### DESCRIPTION OF THE TASK
Give again every line from the one with "Where should I click to: Go" through the last line of the data, exactly, and leave out the lines before it.

Items from a data source
---------------

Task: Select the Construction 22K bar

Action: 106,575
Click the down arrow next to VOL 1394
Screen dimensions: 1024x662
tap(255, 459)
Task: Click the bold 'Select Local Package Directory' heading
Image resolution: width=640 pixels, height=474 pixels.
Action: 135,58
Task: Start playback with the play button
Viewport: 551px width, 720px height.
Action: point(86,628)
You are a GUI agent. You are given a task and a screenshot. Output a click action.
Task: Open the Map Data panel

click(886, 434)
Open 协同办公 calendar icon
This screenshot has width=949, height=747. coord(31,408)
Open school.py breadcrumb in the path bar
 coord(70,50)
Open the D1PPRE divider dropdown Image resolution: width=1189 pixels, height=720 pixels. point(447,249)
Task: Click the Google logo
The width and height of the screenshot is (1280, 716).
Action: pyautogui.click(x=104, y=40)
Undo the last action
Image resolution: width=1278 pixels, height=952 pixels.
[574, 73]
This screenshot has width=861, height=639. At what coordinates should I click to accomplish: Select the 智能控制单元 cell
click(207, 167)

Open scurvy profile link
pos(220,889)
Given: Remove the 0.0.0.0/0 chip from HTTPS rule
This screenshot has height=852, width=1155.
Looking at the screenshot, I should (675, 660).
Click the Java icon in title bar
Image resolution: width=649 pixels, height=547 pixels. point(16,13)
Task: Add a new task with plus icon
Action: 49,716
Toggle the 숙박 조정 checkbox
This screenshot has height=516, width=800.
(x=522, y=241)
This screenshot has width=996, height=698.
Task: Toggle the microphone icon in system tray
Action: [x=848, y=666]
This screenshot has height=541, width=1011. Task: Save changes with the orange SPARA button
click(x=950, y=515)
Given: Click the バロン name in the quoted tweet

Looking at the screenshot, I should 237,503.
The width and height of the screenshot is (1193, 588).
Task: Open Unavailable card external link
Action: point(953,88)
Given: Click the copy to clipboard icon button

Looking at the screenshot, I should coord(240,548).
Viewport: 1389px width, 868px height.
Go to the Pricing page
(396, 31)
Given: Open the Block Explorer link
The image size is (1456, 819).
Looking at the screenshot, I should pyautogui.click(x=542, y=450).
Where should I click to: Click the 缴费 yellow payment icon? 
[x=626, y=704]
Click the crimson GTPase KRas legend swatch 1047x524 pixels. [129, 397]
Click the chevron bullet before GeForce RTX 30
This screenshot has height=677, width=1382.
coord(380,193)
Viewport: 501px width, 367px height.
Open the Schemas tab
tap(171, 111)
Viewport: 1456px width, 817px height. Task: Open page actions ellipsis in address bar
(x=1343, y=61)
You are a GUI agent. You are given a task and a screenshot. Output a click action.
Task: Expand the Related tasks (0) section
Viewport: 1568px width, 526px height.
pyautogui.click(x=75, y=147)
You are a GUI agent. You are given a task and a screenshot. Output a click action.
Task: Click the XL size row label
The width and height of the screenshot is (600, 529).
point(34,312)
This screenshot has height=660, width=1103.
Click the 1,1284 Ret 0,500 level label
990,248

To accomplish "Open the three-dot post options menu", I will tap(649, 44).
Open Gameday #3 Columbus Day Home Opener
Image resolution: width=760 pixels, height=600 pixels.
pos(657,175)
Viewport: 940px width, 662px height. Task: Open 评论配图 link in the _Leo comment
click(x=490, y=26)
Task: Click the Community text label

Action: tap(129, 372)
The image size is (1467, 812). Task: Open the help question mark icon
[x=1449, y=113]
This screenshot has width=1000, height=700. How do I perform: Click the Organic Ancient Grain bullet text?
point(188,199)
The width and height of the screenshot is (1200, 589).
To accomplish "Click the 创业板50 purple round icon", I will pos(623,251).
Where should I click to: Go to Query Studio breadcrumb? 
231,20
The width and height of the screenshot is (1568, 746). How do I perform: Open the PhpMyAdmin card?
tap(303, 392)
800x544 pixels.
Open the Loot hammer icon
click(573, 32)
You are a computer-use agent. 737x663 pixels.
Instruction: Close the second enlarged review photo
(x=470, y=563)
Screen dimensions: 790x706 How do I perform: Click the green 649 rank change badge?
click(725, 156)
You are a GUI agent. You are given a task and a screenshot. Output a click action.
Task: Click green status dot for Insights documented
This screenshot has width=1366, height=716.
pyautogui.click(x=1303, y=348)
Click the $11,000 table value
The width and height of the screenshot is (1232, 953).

---------------

### OUTPUT OF THE TASK
Where should I click to: Go to Query Studio breadcrumb? 
231,20
The width and height of the screenshot is (1568, 746). How do I perform: Open the PhpMyAdmin card?
tap(303, 392)
800x544 pixels.
Open the Loot hammer icon
click(573, 32)
You are a computer-use agent. 737x663 pixels.
Instruction: Close the second enlarged review photo
(x=470, y=563)
Screen dimensions: 790x706 How do I perform: Click the green 649 rank change badge?
click(725, 156)
You are a GUI agent. You are given a task and a screenshot. Output a click action.
Task: Click green status dot for Insights documented
This screenshot has width=1366, height=716.
pyautogui.click(x=1303, y=348)
Click the $11,000 table value
The width and height of the screenshot is (1232, 953).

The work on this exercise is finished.